Task brief: Write out the records once more, exactly as given.
Records shown below:
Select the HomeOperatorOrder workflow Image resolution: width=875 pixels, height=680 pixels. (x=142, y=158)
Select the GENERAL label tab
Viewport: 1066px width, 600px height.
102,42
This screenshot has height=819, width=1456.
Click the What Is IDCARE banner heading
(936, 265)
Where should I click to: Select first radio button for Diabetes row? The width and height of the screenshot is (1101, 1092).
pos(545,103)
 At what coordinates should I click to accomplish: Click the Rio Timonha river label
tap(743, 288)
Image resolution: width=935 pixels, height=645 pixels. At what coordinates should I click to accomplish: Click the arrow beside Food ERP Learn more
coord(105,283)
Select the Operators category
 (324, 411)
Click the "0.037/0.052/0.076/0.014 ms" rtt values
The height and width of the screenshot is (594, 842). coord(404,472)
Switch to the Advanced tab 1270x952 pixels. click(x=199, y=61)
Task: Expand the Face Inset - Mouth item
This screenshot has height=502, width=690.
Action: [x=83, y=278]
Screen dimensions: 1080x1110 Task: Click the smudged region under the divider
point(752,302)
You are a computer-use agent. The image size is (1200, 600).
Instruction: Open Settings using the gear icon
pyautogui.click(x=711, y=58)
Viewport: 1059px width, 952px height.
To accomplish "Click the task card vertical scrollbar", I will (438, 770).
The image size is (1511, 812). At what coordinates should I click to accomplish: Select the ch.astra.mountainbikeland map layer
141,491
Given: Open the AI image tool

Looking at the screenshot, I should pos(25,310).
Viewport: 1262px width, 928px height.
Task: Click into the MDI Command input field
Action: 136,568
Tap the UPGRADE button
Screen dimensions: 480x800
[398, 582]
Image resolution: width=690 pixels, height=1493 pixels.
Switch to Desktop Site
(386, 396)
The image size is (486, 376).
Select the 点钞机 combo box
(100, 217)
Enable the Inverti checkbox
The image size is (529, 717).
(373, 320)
End of Records shown.
Solution to the exercise:
Select the HomeOperatorOrder workflow Image resolution: width=875 pixels, height=680 pixels. (x=142, y=158)
Select the GENERAL label tab
Viewport: 1066px width, 600px height.
102,42
This screenshot has height=819, width=1456.
Click the What Is IDCARE banner heading
(936, 265)
Where should I click to: Select first radio button for Diabetes row? The width and height of the screenshot is (1101, 1092).
pos(545,103)
 At what coordinates should I click to accomplish: Click the Rio Timonha river label
tap(743, 288)
Image resolution: width=935 pixels, height=645 pixels. At what coordinates should I click to accomplish: Click the arrow beside Food ERP Learn more
coord(105,283)
Select the Operators category
 (324, 411)
Click the "0.037/0.052/0.076/0.014 ms" rtt values
The height and width of the screenshot is (594, 842). coord(404,472)
Switch to the Advanced tab 1270x952 pixels. click(x=199, y=61)
Task: Expand the Face Inset - Mouth item
This screenshot has height=502, width=690.
Action: [x=83, y=278]
Screen dimensions: 1080x1110 Task: Click the smudged region under the divider
point(752,302)
You are a computer-use agent. The image size is (1200, 600).
Instruction: Open Settings using the gear icon
pyautogui.click(x=711, y=58)
Viewport: 1059px width, 952px height.
To accomplish "Click the task card vertical scrollbar", I will (438, 770).
The image size is (1511, 812). At what coordinates should I click to accomplish: Select the ch.astra.mountainbikeland map layer
141,491
Given: Open the AI image tool

Looking at the screenshot, I should pos(25,310).
Viewport: 1262px width, 928px height.
Task: Click into the MDI Command input field
Action: 136,568
Tap the UPGRADE button
Screen dimensions: 480x800
[398, 582]
Image resolution: width=690 pixels, height=1493 pixels.
Switch to Desktop Site
(386, 396)
The image size is (486, 376).
Select the 点钞机 combo box
(100, 217)
Enable the Inverti checkbox
The image size is (529, 717).
(373, 320)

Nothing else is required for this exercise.